• **Exercise**:
In the data below, locate each line with the word "width" and list it.

• **Dataset excerpts**:
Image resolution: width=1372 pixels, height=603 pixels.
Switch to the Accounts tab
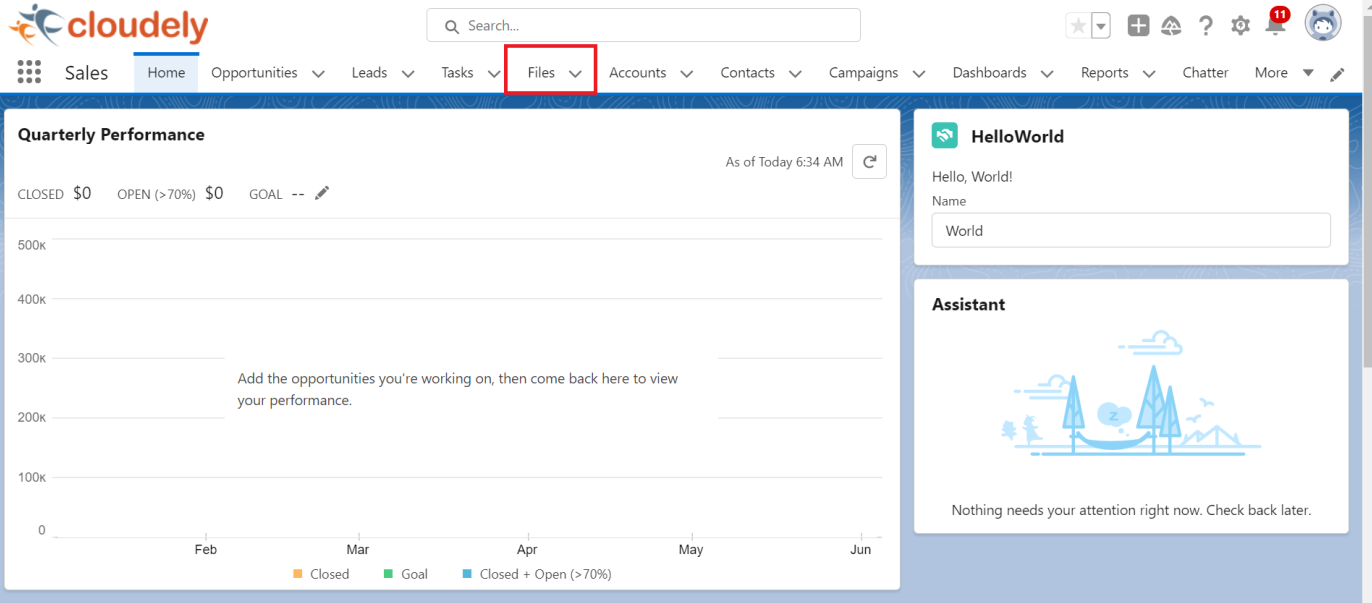click(637, 72)
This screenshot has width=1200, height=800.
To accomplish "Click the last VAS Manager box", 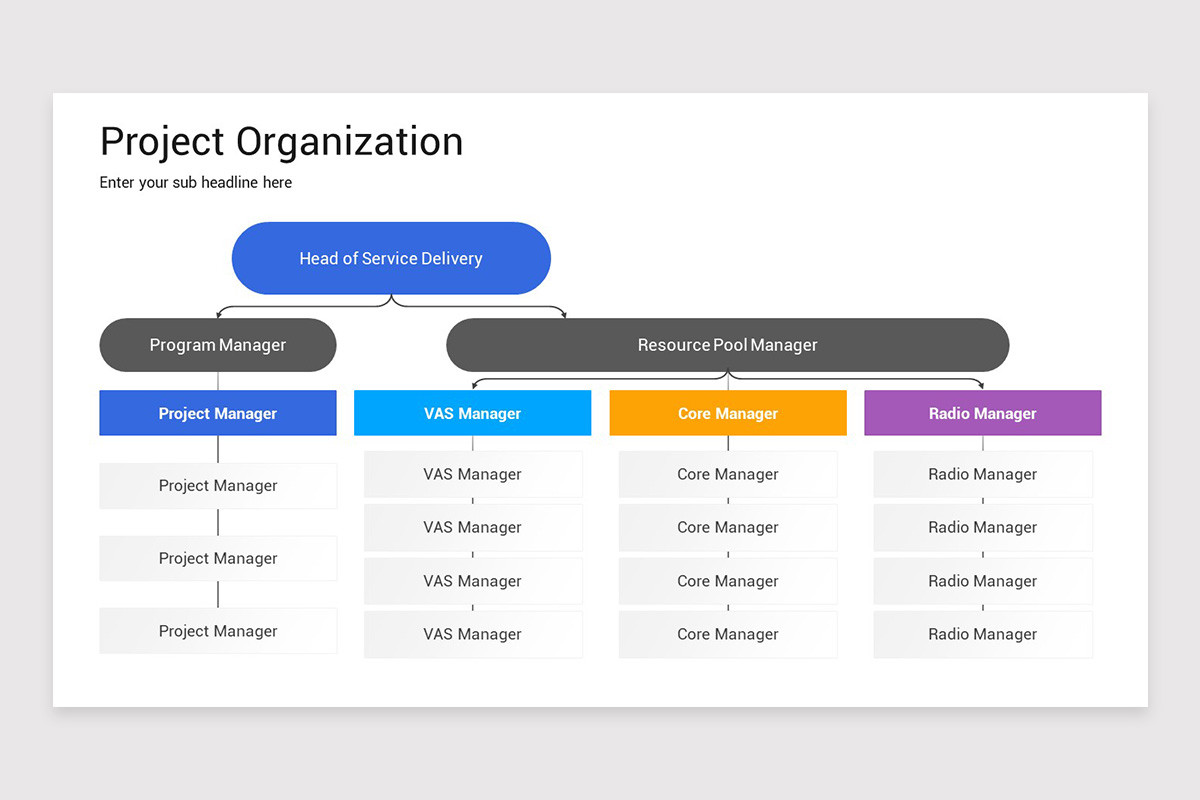I will pyautogui.click(x=472, y=633).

• **Response for this exercise**:
Image resolution: width=1372 pixels, height=603 pixels.
This screenshot has width=1200, height=800.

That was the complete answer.